From: Brian Foster <bfoster@redhat.com>
To: xfs@oss.sgi.com
Subject: [PATCH 08/28] xfs: introduce inode record hole mask for sparse inode chunks
Date: Tue, 2 Jun 2015 14:41:41 -0400 [thread overview]
Message-ID: <1433270521-62026-9-git-send-email-bfoster@redhat.com> (raw)
In-Reply-To: <1433270521-62026-1-git-send-email-bfoster@redhat.com>
The inode btrees track 64 inodes per record regardless of inode size.

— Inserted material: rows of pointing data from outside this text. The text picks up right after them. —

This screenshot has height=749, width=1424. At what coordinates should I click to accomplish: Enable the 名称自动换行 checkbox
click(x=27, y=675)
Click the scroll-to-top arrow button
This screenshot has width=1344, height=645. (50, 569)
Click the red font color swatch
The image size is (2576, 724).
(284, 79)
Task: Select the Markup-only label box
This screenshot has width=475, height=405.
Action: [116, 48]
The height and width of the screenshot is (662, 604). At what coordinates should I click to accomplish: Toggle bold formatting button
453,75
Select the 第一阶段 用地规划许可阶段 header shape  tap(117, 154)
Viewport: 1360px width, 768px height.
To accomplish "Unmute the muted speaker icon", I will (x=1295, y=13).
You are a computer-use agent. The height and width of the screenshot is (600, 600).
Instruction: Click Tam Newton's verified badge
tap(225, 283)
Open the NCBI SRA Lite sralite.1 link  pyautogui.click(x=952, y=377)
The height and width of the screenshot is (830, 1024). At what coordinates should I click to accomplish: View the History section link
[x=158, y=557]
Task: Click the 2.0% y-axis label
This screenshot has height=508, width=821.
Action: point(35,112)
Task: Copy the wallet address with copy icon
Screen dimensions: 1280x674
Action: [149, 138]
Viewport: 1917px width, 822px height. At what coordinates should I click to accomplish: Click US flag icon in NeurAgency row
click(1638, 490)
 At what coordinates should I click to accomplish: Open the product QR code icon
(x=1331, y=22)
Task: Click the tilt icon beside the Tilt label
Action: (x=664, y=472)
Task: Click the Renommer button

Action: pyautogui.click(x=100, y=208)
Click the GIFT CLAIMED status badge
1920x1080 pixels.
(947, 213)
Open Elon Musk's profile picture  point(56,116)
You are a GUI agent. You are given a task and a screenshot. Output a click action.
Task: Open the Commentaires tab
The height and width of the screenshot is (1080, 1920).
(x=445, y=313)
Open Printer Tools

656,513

Thus, inode chunks on disk vary in size depending on the size of the
inodes. This creates a contiguous allocation requirement for new inode
chunks that can be difficult to satisfy on an aged and fragmented (free
space) filesystems.
The inode record freecount currently uses 4 bytes on disk to track the
free inode count. With a maximum freecount value of 64, only one byte is
required. Convert the freecount field to a single byte and use two of
the remaining 3 higher order bytes left for the hole mask field. Use the
final leftover byte for the total count field.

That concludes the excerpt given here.